Drugi sprawca wyjął wtedy z szuflady różaniec. Gdy do zakrystii wszedł proboszcz wraz z drugim mężczyzną, pracownikiem kościelnym, i zażądali, żeby mężczyźni opuścili pomieszczenia, zostali zaatakowani i pobici.

Grozi im 10 lat więzienia

Oskarżeni usłyszeli, oprócz zarzutu kradzieży rozbójniczej, także zarzuty usiłowania oszustwa (chodzi o próbę zabrania z kościoła szat liturgicznych) i naruszenia nietykalności cielesnej pokrzywdzonych.

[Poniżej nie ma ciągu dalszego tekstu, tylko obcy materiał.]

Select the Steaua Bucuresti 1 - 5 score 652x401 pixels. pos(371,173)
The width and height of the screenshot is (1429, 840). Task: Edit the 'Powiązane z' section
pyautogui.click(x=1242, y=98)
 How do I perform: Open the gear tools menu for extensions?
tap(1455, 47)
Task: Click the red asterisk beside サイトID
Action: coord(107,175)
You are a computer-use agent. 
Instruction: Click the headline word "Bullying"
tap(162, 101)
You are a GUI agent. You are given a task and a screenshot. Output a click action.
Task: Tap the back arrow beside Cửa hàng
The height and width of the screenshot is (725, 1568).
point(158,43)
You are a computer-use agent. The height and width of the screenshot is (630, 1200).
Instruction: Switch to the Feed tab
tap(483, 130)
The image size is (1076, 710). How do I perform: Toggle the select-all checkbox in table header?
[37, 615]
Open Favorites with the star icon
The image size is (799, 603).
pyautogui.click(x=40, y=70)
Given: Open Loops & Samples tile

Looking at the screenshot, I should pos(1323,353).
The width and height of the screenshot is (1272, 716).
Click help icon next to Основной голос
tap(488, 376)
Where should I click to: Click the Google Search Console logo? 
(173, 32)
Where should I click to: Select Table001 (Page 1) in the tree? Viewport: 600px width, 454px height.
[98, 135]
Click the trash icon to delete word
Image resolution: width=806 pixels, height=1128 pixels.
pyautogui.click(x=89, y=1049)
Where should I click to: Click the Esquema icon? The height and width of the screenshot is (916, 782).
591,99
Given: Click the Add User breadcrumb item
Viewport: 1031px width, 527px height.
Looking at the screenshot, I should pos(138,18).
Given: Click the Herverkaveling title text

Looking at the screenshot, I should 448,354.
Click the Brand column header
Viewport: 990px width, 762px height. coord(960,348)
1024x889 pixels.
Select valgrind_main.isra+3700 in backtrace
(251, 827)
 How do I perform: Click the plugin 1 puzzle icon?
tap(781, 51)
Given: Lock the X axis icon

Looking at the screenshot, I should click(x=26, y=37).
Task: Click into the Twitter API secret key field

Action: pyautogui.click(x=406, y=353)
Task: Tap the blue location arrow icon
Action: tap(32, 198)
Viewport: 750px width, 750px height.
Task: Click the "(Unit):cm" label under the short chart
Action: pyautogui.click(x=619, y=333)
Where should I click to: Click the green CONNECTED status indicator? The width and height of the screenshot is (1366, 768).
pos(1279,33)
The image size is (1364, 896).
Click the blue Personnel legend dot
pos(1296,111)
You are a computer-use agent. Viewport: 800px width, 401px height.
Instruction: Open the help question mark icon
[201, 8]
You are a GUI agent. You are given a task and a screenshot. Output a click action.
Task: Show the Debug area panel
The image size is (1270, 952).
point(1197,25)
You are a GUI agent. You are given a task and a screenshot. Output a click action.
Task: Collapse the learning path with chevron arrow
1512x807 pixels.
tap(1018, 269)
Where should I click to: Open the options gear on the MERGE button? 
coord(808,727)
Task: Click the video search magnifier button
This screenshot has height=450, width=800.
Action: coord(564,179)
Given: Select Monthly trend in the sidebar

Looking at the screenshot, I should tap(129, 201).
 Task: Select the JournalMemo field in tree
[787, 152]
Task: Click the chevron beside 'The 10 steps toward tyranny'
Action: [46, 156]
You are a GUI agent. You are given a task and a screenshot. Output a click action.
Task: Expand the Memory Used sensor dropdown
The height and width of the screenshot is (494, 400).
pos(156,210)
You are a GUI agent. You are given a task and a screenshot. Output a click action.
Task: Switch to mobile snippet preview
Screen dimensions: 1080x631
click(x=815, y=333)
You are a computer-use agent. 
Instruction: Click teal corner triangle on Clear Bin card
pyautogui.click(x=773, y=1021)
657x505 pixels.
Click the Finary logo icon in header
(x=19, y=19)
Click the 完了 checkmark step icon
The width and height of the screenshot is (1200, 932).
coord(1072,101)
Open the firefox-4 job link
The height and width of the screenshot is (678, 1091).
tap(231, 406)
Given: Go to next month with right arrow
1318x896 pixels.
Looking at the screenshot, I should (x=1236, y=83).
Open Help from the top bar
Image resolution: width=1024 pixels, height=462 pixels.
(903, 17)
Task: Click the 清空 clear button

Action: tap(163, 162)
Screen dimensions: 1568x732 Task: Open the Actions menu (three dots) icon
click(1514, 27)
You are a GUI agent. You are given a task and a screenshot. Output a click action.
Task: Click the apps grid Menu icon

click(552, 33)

Dwaj sprawcy usłyszeli też zarzut naruszenia miru domowego.

53-latek, 28-latek i 27-latek przebywają w areszcie. Wszyscy trzej byli wcześniej karani sądownie. Jeden z nich kradzieży rozbójniczej dopuścił się w warunkach recydywy.

Spośród przestępstw zarzucanych mężczyznom najsurowszą karą zagrożona jest kradzież rozbójnicza - mogą za nią spędzić w więzieniu do 10 lat. Za oszustwo grozi do 8 lat więzienia.